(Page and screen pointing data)
# # # # #
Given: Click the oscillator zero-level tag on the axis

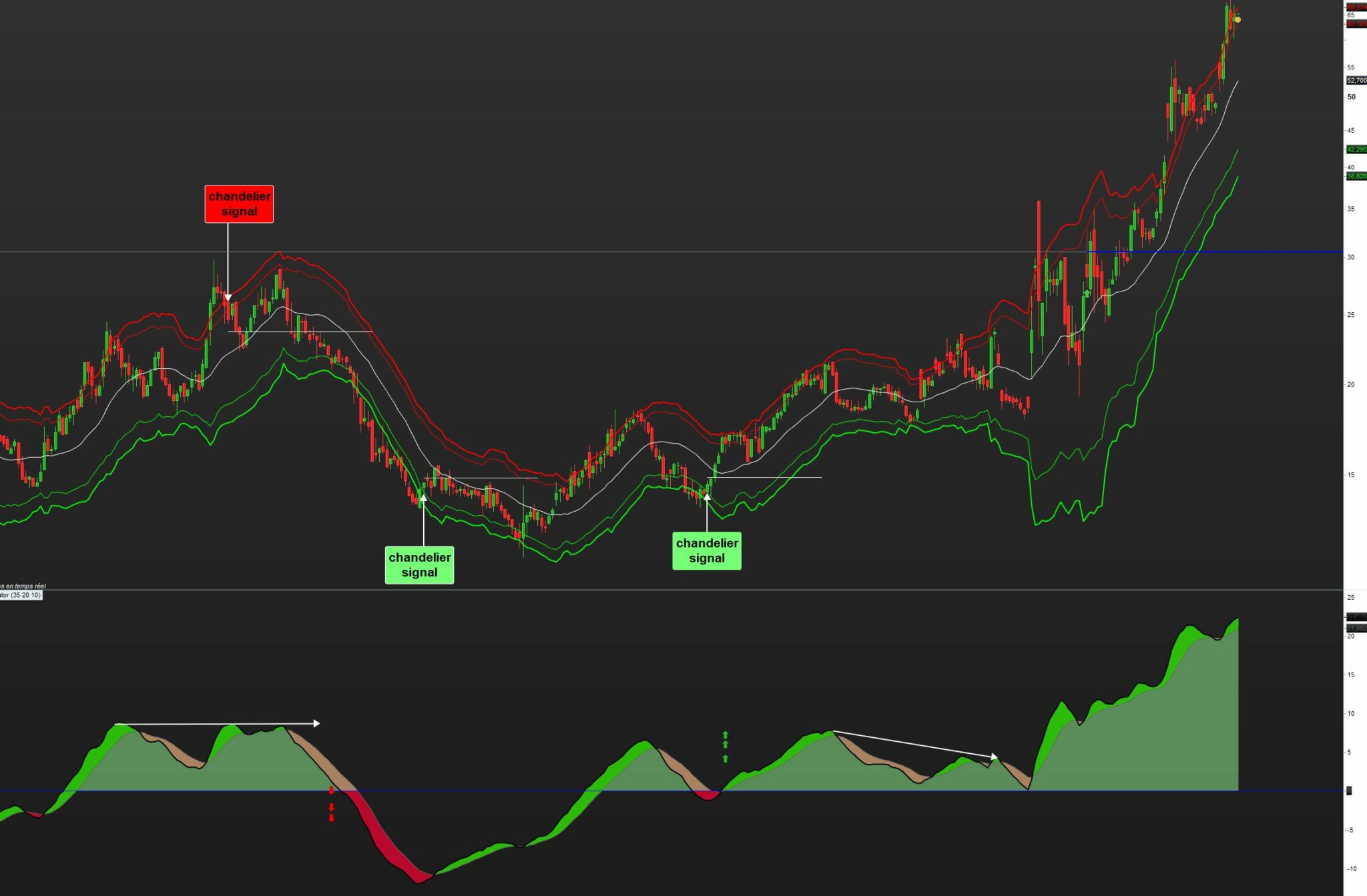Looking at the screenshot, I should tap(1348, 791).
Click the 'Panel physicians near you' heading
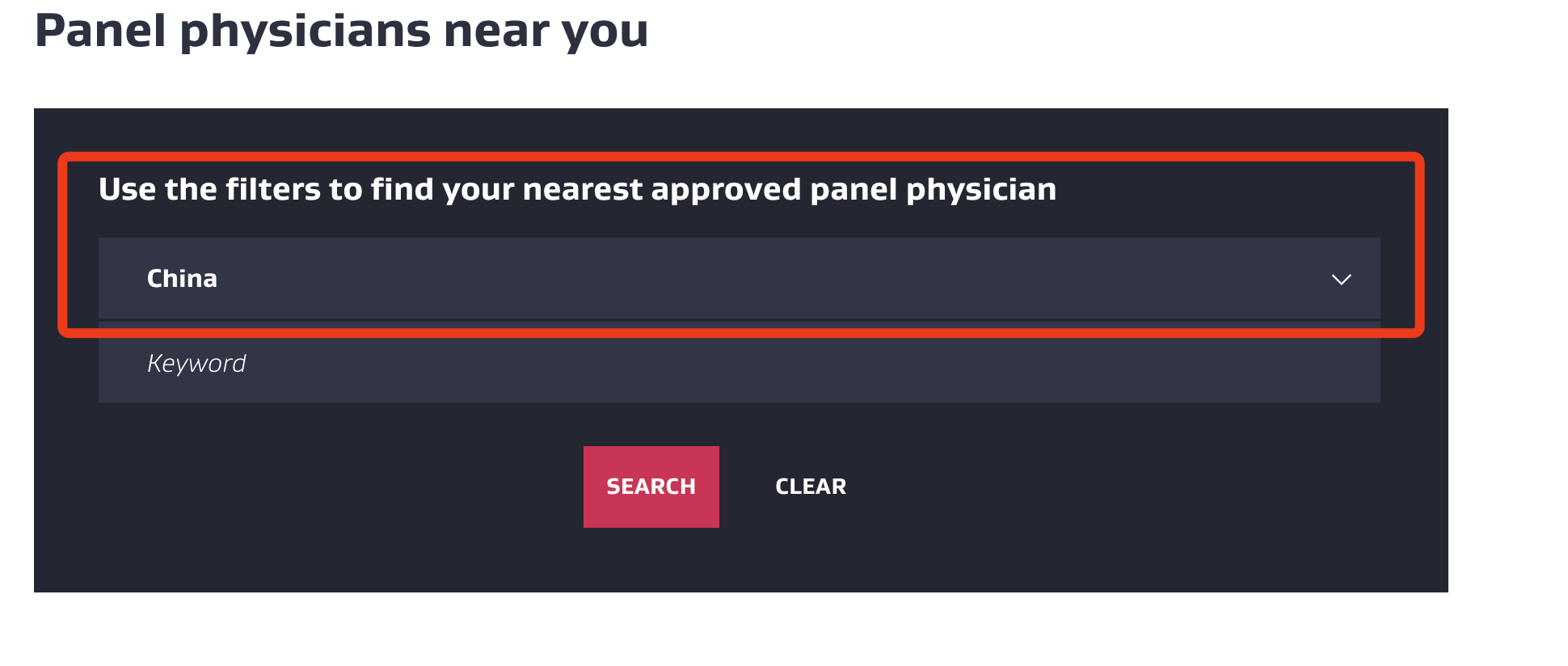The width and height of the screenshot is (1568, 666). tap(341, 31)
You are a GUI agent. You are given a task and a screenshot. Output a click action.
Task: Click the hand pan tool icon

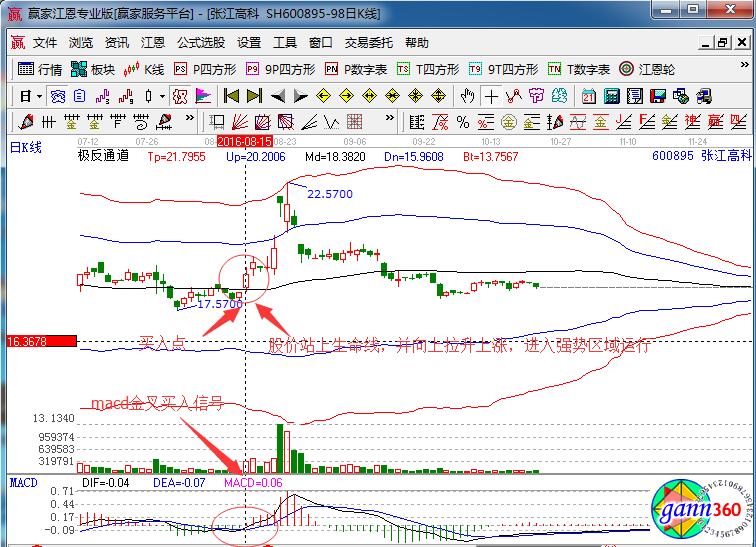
# # # # #
_Written exercise_.
Copy every line of the items above word for word, and leave the pictures out.

_Result for this exercise_.
Given: Click the oscillator zero-level tag on the axis

Looking at the screenshot, I should tap(1348, 791).
Click the 'Panel physicians near you' heading
The width and height of the screenshot is (1568, 666). tap(341, 31)
You are a GUI agent. You are given a task and a screenshot. Output a click action.
Task: Click the hand pan tool icon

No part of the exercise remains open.